Someone has even written this post into a Bitcoin Cash smart contract: https://honest.cash/pein_sama/spending-constraints-with-op_checkdatasig-172

nick carraway

Posted 2019-03-30T03:13:17.690

Reputation: 215

Answers

0

Yes, this is possible in the Bitcoin Cash blockchain only. It would also be possible in OP_CODES, but much harder.

Here's how it works:

In the script signature, we check both OP_CHECKSIG and OP_CHECKDATASIG. First, OP_CHECKSIG goes "outside" and checks that the signature validates the transaction outputs. Thus, the signature variable has now been externally-verified to contain information from the transaction outputs.

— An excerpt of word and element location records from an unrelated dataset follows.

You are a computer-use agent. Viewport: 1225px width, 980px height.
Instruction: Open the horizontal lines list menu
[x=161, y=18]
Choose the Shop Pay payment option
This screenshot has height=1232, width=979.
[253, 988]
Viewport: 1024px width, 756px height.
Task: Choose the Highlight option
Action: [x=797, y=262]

In OP_CHECKDATASIG, we then verify that an input variable called "preimage" is the precursor to this exact "signature". Since digital signatures are unique, this pre-image must be the transaction itself. So, we now have a variable called preimage, that, transitively, is externally-verified to the transaction outputs. Coincidentally, this is also the raw transaction data containing the outputs.

Finally, we step through the preimage to determine the contents of the transaction before allowing spending. Very cool. (edited)

nick carraway

Posted 2019-03-30T03:13:17.690

Reputation: 215

1

but in bitcoin usually the message is a hash of the previous transaction and the 'to' pubkey-hash and/or transaction? Unless i am missing something, the SIGHASH_SINGLE parameter specifically signs only the input and output of the new transaction. So, if you could create this input and output, and sign it inside an OP_CODE with a privatekey, you could verify that an output was going to a particular person inside a bitcoin script sig. Of course, the private key holding that UTXO would be unusable except for returning BTC to the user, or perhaps another pubkey could be used to spend the UTXO.

This is incorrect. Transaction signing works by:

for every input i in inputs:
    Start with a transaction skeleton that matches the transaction for non-input/output fields like tx version
    Add the input i
    Add other inputs and outputs based on the sighash flag
    Hash this update tx skeleton
    Sign the hash

The SIGHASH flags simplify specify which inputs and outputs are covered by the signature. For SIGHASH_ALL, the entire input and output set is signed. For SIGHASH_SINGLE, only the output corresponding to the index of the input is signed (for the first input in a tx, the first output will be signed). You also have additional options such as ANYONE_CAN_PAY which allow addition inputs to be added later, by only signing your input (for use with coinjoins).

By using SIGHASH_ALL | SIGHASH_ANYONECANPAY or SIGHASH_SINGLE | SIGHASH_ANYONECANPAY flags, if you already control an output, you can specify something such as:

If this output is used as an input, at least X BTC must be sent to {these|this} new output(s).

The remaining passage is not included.